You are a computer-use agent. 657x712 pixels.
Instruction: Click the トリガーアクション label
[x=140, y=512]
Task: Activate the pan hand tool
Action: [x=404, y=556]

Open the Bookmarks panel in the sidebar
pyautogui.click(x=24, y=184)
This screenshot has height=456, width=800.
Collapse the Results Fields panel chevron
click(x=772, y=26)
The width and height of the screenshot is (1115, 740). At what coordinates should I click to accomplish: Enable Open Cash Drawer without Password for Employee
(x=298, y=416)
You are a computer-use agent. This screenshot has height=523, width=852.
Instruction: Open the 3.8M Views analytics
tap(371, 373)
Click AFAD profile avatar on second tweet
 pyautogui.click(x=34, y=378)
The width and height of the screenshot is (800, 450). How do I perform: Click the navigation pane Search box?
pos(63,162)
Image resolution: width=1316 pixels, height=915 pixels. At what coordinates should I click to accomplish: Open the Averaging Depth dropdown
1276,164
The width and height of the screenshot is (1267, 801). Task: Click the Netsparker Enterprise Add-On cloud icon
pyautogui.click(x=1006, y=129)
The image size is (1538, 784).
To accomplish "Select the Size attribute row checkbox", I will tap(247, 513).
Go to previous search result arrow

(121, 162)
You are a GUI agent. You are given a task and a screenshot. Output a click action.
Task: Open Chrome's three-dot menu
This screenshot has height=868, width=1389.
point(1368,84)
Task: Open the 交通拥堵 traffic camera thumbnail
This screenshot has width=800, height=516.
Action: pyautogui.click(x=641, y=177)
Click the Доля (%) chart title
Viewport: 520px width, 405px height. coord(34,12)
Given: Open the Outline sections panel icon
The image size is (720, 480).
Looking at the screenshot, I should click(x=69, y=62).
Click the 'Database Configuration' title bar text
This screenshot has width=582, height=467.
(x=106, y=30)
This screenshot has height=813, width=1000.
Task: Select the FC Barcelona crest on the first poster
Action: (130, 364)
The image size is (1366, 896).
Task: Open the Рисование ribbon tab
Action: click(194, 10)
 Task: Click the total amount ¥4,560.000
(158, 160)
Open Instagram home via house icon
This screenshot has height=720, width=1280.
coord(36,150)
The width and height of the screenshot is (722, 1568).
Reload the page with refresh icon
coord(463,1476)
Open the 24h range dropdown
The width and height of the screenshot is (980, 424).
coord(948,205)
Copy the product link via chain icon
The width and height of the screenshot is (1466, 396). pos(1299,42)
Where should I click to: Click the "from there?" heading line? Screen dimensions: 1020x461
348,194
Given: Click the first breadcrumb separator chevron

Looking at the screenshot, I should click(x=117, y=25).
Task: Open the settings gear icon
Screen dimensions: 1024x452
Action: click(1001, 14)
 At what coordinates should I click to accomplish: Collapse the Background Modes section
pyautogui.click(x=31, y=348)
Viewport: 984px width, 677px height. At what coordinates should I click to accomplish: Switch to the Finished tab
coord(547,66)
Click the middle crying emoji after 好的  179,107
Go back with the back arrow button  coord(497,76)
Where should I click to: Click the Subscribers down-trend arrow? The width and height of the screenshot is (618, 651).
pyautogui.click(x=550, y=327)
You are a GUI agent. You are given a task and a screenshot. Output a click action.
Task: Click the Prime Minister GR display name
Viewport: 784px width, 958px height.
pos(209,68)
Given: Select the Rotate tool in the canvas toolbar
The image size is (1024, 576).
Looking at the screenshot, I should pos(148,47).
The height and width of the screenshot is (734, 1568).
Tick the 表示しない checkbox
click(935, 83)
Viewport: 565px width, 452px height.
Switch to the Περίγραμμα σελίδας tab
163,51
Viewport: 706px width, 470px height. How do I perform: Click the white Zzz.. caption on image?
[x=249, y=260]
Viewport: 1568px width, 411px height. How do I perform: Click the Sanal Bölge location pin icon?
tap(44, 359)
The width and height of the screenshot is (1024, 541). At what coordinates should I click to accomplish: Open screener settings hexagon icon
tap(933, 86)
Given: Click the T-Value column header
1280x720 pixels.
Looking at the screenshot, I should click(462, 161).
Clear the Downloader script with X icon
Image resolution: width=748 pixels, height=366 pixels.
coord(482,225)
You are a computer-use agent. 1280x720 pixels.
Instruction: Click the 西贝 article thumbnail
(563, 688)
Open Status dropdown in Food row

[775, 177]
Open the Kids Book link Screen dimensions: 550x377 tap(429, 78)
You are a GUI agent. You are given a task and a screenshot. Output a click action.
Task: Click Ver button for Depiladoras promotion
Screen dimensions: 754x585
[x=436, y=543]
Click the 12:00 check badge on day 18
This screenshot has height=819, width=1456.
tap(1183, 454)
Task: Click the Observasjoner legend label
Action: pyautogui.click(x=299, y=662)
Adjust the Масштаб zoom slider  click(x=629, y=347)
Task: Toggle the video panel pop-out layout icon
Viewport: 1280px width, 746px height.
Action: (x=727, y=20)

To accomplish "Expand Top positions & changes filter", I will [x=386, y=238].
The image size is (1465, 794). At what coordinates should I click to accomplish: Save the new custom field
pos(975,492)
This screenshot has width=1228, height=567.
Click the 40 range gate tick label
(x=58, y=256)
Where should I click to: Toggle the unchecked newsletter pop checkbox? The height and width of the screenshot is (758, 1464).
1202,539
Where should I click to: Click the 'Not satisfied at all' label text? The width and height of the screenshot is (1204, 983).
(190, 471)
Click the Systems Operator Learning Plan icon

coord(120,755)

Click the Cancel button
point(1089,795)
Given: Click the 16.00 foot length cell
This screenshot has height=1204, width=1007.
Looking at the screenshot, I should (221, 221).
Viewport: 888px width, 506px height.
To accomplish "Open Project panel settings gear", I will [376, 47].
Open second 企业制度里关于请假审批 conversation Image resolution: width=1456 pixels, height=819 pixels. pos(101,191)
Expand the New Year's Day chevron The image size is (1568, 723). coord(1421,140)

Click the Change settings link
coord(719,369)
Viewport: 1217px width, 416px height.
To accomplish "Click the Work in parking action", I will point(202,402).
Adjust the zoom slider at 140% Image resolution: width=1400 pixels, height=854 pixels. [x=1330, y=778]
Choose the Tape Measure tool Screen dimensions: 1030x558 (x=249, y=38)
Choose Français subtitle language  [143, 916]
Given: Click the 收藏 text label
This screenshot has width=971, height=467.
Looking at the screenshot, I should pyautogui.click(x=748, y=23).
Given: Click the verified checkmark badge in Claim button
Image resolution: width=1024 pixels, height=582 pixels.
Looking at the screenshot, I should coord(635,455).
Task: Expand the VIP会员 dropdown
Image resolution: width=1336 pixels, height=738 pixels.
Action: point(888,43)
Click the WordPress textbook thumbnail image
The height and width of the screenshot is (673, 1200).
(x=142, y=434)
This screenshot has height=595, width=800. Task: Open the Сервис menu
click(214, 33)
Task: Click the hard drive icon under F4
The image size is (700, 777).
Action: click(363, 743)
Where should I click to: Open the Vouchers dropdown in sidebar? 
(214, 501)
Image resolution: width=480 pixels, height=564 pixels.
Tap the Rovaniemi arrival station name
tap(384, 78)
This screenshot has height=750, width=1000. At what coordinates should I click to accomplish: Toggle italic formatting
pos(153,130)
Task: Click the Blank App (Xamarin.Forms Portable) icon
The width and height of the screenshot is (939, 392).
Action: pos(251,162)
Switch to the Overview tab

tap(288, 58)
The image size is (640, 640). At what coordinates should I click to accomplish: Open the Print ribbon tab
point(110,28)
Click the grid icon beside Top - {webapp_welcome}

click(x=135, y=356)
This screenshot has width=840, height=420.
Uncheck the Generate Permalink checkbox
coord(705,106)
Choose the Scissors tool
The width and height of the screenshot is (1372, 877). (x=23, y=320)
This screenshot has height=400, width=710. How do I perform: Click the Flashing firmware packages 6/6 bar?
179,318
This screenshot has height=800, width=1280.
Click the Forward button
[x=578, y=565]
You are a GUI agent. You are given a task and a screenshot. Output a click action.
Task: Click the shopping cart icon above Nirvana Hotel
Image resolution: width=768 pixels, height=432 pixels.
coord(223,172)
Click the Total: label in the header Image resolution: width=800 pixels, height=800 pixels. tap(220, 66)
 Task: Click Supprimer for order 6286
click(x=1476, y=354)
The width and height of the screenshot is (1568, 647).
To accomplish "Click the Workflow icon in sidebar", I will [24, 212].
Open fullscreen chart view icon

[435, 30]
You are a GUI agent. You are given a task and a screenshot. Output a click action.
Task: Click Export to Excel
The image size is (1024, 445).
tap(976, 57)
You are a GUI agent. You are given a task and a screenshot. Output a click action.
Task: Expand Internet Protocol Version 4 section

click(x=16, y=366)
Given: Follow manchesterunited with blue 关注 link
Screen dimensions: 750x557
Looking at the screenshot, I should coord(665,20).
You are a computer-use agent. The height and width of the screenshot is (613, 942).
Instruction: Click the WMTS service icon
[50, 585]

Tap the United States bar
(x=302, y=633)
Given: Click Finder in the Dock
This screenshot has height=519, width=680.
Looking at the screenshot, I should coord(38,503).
○ ○ ○
### Assignment
In the entries above, which lines hold the word "zoom"? Copy them out.

### Written response
Adjust the Масштаб zoom slider  click(x=629, y=347)
Adjust the zoom slider at 140% Image resolution: width=1400 pixels, height=854 pixels. [x=1330, y=778]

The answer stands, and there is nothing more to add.